### Dataset extract
------

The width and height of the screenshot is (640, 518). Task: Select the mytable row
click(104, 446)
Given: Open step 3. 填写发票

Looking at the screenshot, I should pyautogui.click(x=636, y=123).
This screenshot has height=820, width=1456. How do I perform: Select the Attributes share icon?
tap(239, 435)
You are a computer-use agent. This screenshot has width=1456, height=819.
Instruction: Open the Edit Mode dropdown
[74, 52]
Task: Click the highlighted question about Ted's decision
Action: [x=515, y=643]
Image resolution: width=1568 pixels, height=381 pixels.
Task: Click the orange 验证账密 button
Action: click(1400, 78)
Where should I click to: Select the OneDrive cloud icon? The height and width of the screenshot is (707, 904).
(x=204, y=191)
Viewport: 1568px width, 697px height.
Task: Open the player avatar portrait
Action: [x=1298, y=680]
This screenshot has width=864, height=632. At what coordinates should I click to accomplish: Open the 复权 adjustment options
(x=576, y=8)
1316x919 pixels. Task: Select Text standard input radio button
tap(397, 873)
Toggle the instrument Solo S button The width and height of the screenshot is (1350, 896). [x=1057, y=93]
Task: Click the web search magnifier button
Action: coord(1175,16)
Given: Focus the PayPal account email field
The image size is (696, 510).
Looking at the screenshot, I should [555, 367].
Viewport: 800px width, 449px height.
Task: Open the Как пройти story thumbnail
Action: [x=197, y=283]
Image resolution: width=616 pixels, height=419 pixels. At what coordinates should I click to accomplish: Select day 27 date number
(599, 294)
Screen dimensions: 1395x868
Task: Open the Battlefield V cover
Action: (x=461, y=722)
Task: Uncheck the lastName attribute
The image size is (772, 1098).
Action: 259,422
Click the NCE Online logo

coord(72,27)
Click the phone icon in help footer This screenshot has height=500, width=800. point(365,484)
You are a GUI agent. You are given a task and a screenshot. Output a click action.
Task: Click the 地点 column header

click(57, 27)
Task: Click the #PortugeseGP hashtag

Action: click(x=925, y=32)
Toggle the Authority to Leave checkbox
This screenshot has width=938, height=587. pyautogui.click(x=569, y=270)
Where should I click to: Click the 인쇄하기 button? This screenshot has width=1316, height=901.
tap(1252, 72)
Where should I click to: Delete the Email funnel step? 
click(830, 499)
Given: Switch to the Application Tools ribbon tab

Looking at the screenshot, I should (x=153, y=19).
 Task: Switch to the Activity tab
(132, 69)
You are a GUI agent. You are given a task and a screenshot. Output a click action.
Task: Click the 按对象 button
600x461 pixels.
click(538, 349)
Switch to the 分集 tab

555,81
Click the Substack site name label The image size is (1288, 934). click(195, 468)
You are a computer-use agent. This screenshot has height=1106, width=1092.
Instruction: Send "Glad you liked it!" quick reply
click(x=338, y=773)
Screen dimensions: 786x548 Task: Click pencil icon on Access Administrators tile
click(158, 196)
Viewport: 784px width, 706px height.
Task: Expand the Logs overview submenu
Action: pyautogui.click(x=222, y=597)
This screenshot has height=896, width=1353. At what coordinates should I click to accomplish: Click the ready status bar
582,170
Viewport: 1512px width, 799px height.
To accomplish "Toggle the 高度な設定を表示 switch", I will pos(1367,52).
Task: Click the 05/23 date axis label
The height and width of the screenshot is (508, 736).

------

### Work to complete
Gather each line from the rows above that contains the word "date", and copy those lines out.

### Response below
Image resolution: width=616 pixels, height=419 pixels. At what coordinates should I click to accomplish: Select day 27 date number
Task: Click the 05/23 date axis label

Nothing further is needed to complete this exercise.